Transcribe the records below verbatim, beginning with their first line and ending after the line that contains "Action: click(70, 64)".

» INPUT:
=-=-=

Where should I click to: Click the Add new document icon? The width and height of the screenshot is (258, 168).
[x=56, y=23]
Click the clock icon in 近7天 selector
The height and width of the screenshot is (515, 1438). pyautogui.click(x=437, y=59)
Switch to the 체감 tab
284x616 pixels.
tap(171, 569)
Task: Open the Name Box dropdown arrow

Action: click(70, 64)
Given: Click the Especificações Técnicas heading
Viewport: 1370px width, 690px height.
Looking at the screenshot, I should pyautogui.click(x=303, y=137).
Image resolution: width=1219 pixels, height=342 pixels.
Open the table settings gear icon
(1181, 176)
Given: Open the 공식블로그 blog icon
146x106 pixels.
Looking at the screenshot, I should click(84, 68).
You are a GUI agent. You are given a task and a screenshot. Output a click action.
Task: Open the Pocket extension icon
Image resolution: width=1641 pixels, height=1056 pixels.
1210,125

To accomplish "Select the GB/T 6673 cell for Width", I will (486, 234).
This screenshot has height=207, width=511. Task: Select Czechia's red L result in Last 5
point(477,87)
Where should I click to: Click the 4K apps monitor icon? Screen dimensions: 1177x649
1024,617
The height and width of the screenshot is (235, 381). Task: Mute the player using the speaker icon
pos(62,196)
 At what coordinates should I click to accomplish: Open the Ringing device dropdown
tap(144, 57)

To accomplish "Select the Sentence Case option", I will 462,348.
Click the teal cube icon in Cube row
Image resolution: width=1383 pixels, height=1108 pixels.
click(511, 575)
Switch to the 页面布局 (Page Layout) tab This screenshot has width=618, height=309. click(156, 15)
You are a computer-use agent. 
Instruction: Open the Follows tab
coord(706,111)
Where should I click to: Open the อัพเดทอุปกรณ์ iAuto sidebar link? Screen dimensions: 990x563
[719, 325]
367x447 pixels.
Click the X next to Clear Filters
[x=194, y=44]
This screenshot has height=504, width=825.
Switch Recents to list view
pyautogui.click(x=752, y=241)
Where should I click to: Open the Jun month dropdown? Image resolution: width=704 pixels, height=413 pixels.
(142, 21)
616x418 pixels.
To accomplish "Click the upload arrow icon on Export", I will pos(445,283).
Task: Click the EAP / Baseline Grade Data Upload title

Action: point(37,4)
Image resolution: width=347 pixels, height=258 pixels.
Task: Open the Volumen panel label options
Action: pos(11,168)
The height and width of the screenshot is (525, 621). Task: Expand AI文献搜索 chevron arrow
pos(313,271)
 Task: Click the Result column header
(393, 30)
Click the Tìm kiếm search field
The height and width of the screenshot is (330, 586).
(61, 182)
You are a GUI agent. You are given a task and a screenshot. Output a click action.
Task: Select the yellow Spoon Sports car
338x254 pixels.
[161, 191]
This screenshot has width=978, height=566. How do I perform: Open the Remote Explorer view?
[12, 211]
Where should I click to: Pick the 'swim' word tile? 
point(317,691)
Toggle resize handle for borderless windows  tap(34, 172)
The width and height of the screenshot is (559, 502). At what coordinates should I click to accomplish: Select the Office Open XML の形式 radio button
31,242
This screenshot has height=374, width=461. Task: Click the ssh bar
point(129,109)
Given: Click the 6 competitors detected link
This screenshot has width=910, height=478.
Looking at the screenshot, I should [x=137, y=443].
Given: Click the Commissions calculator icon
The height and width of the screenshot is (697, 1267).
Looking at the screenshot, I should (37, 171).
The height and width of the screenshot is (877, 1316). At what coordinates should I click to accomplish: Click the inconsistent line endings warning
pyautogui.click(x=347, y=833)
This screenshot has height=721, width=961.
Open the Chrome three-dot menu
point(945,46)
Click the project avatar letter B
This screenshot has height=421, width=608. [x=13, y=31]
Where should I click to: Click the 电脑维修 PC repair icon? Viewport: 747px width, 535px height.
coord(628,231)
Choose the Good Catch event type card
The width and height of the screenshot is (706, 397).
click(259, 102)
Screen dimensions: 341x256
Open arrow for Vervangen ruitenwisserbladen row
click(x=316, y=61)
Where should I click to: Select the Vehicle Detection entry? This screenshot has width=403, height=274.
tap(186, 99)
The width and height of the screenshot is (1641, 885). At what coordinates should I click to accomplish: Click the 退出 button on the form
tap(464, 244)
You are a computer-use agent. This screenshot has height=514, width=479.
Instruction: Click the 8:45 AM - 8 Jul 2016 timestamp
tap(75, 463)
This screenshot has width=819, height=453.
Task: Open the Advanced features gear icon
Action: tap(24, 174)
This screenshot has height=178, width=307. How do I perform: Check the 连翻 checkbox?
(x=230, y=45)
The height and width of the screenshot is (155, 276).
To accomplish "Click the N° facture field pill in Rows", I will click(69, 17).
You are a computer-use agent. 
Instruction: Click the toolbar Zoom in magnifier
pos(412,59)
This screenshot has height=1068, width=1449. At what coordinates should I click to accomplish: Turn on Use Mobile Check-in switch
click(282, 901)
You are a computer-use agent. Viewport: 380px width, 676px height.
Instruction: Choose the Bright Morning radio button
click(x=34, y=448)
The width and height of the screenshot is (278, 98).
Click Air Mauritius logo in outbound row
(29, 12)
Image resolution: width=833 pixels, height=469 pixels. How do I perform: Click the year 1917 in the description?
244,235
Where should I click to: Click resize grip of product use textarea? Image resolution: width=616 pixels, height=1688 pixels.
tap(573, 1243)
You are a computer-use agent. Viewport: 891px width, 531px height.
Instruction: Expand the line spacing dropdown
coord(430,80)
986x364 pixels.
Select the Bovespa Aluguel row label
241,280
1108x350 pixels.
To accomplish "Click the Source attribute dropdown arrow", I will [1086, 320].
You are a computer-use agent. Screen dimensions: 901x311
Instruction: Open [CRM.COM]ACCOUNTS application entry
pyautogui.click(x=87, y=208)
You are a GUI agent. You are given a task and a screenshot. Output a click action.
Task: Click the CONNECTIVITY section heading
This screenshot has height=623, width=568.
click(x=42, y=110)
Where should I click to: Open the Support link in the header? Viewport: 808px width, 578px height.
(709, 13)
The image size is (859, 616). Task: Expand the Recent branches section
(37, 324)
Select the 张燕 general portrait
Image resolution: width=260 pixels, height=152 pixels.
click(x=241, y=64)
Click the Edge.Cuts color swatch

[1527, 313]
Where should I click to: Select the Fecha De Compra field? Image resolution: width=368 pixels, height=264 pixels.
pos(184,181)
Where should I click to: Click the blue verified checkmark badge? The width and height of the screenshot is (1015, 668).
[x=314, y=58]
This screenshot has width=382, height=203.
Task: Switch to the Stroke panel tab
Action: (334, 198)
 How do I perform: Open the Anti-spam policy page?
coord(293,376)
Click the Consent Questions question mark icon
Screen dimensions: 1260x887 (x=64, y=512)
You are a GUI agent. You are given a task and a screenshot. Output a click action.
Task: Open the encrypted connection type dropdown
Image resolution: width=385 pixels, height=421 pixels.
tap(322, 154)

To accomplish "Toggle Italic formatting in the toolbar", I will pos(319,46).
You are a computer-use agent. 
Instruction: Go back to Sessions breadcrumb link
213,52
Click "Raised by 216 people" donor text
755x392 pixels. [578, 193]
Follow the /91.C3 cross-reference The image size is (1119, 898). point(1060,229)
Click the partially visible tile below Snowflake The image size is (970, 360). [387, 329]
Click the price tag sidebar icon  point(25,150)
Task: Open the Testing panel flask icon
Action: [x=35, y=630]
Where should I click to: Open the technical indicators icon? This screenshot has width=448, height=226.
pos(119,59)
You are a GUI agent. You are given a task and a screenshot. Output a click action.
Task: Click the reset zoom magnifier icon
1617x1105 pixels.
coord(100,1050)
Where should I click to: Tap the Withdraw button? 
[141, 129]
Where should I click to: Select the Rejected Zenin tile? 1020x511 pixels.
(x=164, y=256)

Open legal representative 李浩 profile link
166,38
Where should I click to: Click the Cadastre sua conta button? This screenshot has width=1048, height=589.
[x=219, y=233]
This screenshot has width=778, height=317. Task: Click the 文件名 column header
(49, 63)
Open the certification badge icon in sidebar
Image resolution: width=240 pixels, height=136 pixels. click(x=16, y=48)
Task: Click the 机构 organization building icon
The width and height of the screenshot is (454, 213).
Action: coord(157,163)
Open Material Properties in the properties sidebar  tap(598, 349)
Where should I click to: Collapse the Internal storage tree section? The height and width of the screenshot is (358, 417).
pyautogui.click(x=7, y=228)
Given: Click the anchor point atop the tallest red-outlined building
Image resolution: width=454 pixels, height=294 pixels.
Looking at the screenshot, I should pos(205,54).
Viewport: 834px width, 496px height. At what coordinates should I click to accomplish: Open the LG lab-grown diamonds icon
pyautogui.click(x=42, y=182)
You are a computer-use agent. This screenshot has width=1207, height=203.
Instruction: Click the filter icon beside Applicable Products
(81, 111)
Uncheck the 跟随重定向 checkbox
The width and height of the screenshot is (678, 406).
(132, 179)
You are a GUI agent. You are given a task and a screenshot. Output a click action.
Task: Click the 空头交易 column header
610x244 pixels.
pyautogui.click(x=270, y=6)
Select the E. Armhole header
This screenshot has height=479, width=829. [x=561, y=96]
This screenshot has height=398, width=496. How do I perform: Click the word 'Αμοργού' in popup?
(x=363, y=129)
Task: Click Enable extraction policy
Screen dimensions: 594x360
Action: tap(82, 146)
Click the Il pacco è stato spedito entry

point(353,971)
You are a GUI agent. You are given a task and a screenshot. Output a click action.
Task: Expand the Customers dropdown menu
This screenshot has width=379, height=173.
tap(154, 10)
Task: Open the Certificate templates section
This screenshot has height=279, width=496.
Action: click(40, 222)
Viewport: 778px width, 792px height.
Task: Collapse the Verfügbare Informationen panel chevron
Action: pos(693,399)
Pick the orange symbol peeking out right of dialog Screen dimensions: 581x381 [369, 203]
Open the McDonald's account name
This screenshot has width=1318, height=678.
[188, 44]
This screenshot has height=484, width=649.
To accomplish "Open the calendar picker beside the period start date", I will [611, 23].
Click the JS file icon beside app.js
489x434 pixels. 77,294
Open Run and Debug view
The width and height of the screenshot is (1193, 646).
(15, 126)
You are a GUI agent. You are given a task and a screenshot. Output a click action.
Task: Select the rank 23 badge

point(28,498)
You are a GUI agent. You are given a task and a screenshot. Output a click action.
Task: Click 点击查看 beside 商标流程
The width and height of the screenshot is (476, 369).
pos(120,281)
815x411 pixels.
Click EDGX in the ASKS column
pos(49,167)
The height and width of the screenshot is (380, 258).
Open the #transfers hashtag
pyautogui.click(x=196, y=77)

=-=-=

» THE OUTPUT:
Where should I click to: Click the Add new document icon? The width and height of the screenshot is (258, 168).
[x=56, y=23]
Click the clock icon in 近7天 selector
The height and width of the screenshot is (515, 1438). pyautogui.click(x=437, y=59)
Switch to the 체감 tab
284x616 pixels.
tap(171, 569)
Task: Open the Name Box dropdown arrow

Action: click(70, 64)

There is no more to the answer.